**What the exercise asks**
Would you please transcribe, exactly as written, the lines of the entries below starting at the one that holds "Task: Switch to grid view layout" and ending at the one that holds "Viewport: 1372px width, 871px height.", both included?

(Saved entries)
▼

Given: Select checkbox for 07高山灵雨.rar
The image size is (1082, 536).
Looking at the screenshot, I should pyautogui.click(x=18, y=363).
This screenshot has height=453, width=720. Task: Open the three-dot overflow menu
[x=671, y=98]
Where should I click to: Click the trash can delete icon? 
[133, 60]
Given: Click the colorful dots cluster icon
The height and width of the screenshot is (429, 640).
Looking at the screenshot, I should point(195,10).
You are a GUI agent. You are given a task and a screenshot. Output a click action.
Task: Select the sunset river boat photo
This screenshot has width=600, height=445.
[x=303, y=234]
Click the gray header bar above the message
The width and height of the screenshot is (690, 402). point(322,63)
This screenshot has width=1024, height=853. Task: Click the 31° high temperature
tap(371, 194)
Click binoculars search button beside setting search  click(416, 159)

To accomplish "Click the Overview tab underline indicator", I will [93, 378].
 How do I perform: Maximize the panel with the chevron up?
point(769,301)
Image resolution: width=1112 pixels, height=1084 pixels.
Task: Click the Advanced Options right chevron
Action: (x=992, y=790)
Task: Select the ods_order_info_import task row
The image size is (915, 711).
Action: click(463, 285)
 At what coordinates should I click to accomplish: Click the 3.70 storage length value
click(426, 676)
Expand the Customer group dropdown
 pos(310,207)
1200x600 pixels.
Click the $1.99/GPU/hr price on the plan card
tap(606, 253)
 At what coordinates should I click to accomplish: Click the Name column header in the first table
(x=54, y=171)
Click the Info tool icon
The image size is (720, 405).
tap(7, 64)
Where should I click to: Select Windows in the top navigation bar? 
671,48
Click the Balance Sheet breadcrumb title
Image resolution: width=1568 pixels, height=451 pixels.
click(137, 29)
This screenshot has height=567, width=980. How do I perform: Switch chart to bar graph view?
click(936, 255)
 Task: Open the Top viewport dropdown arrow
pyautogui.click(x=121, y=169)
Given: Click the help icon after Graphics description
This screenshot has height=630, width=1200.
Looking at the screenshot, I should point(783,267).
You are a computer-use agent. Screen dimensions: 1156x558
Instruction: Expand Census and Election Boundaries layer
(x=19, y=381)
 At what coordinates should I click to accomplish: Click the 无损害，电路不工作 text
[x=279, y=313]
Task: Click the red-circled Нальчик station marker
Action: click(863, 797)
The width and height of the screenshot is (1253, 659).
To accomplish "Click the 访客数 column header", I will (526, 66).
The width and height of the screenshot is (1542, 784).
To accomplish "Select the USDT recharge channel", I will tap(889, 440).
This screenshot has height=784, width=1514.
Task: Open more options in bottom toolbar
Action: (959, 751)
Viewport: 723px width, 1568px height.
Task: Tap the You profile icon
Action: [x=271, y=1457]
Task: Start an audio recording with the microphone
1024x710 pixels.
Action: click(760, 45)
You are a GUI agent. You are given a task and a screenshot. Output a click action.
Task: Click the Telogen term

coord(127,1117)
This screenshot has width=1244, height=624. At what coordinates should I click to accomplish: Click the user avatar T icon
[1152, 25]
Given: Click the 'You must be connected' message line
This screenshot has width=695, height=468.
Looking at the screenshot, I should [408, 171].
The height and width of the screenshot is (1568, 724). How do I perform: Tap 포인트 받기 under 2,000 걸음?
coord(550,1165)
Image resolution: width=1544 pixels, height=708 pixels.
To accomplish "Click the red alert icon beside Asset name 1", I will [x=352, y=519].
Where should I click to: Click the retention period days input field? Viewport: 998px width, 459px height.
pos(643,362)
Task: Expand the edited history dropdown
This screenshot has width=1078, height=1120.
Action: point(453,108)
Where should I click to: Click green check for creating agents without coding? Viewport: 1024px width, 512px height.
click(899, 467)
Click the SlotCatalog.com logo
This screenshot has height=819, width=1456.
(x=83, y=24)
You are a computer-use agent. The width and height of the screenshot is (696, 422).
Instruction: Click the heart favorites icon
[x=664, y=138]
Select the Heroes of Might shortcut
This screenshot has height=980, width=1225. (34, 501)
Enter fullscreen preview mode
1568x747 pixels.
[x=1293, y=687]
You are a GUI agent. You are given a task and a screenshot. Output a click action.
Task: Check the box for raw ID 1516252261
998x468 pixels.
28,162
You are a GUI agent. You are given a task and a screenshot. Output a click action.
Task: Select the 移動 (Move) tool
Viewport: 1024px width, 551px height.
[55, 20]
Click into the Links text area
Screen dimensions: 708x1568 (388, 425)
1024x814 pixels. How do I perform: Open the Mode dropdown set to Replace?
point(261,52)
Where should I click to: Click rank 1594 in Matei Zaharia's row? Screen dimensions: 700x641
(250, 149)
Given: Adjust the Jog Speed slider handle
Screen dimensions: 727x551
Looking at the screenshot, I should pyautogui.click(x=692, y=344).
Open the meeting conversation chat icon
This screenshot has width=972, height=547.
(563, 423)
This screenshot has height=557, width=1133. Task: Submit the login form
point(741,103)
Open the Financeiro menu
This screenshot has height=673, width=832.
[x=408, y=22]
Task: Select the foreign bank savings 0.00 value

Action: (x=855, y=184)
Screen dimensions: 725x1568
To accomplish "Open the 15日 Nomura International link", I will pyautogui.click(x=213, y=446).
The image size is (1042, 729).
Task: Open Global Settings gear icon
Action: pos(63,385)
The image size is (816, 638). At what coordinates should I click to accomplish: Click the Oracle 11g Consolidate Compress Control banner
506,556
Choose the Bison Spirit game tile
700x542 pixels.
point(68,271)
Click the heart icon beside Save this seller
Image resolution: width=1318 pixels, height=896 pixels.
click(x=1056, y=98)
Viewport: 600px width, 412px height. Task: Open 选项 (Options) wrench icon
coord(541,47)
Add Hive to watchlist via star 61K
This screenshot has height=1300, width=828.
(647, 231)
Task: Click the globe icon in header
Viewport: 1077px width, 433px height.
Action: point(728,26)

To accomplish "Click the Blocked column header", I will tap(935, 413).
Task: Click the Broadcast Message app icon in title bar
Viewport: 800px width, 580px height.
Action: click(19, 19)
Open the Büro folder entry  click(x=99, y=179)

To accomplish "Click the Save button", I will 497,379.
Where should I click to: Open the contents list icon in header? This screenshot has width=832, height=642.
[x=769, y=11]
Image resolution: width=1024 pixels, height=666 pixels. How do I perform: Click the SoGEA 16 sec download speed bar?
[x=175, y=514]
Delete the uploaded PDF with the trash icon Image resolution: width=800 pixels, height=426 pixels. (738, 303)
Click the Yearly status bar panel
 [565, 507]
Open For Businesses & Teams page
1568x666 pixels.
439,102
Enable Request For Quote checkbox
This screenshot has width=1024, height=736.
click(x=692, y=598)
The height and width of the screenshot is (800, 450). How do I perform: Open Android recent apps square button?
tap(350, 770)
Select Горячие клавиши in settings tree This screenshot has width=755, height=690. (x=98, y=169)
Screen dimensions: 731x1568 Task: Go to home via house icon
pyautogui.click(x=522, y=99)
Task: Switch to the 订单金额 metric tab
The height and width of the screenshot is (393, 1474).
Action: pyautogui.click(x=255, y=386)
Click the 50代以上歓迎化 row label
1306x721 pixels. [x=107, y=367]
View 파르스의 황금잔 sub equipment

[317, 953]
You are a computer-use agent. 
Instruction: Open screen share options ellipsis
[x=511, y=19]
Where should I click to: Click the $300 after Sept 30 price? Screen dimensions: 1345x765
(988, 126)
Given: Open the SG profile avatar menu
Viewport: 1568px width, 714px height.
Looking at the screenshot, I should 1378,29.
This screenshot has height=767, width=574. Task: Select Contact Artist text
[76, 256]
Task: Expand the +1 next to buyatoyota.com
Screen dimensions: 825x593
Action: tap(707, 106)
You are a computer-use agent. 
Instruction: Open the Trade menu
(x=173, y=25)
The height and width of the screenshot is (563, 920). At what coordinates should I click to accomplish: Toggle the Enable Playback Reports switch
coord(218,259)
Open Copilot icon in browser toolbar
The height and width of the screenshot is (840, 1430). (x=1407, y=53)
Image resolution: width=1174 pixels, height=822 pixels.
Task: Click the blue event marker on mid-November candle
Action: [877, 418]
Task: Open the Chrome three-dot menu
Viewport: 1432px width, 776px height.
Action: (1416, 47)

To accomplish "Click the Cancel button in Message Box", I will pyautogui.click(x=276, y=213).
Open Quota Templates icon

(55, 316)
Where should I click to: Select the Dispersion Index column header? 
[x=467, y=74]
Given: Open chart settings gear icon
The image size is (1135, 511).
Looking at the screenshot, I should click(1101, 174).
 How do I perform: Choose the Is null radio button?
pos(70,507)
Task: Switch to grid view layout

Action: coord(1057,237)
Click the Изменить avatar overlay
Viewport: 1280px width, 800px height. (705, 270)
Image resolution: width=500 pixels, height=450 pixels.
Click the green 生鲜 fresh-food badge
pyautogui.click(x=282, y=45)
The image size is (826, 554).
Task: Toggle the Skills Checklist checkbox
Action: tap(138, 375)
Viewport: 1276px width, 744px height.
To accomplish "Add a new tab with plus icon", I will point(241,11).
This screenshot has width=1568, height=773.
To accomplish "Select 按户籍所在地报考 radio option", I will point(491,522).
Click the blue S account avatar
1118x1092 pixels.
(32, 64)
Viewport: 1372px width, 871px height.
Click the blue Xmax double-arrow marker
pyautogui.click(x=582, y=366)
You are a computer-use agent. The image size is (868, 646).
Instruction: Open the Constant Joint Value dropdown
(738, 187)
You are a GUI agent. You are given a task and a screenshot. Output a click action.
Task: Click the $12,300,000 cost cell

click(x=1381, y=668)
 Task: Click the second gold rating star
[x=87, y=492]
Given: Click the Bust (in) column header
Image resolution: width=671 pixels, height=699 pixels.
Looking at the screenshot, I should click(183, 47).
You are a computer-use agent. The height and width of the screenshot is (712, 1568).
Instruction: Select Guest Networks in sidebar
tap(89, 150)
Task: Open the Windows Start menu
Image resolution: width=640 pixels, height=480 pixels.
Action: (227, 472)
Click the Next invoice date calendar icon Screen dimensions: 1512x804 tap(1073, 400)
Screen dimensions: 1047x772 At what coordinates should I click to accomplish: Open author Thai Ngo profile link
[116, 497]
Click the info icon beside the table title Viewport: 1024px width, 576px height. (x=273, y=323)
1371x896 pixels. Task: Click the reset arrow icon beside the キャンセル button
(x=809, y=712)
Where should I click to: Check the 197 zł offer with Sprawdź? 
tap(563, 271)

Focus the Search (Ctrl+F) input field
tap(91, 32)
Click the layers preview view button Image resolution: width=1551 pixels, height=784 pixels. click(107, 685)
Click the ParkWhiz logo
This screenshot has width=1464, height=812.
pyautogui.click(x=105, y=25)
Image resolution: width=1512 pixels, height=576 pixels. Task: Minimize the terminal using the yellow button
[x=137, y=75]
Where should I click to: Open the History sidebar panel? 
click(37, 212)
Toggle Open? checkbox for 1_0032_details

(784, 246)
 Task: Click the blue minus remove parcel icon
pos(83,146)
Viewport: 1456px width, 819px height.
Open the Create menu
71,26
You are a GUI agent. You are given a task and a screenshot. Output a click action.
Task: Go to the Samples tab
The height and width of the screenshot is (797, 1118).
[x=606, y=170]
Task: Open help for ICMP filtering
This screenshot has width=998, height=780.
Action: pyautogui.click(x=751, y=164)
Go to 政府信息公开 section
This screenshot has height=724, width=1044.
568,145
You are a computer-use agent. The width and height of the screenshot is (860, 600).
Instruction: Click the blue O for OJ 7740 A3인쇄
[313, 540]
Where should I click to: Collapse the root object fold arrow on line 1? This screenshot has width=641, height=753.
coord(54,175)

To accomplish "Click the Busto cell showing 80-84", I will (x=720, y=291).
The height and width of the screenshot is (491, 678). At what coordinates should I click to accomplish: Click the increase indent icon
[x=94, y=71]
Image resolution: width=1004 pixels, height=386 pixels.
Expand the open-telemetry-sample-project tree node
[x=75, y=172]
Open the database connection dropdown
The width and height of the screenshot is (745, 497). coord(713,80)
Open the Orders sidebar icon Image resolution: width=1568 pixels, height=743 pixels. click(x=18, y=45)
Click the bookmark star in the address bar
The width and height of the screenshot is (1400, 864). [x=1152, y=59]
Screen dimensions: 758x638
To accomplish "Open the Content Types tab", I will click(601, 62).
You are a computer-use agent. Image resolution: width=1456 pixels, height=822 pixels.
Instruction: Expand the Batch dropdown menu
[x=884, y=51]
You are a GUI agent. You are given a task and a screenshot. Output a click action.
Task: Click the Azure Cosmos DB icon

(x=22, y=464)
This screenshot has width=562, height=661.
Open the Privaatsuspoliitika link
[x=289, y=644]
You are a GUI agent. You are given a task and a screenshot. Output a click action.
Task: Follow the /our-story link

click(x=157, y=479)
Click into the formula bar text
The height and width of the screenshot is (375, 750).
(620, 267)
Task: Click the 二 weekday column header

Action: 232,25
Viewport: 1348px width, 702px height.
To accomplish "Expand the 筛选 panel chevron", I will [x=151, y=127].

▲

**Your solution**
Task: Switch to grid view layout

Action: coord(1057,237)
Click the Изменить avatar overlay
Viewport: 1280px width, 800px height. (705, 270)
Image resolution: width=500 pixels, height=450 pixels.
Click the green 生鲜 fresh-food badge
pyautogui.click(x=282, y=45)
The image size is (826, 554).
Task: Toggle the Skills Checklist checkbox
Action: tap(138, 375)
Viewport: 1276px width, 744px height.
To accomplish "Add a new tab with plus icon", I will point(241,11).
This screenshot has width=1568, height=773.
To accomplish "Select 按户籍所在地报考 radio option", I will point(491,522).
Click the blue S account avatar
1118x1092 pixels.
(32, 64)
Viewport: 1372px width, 871px height.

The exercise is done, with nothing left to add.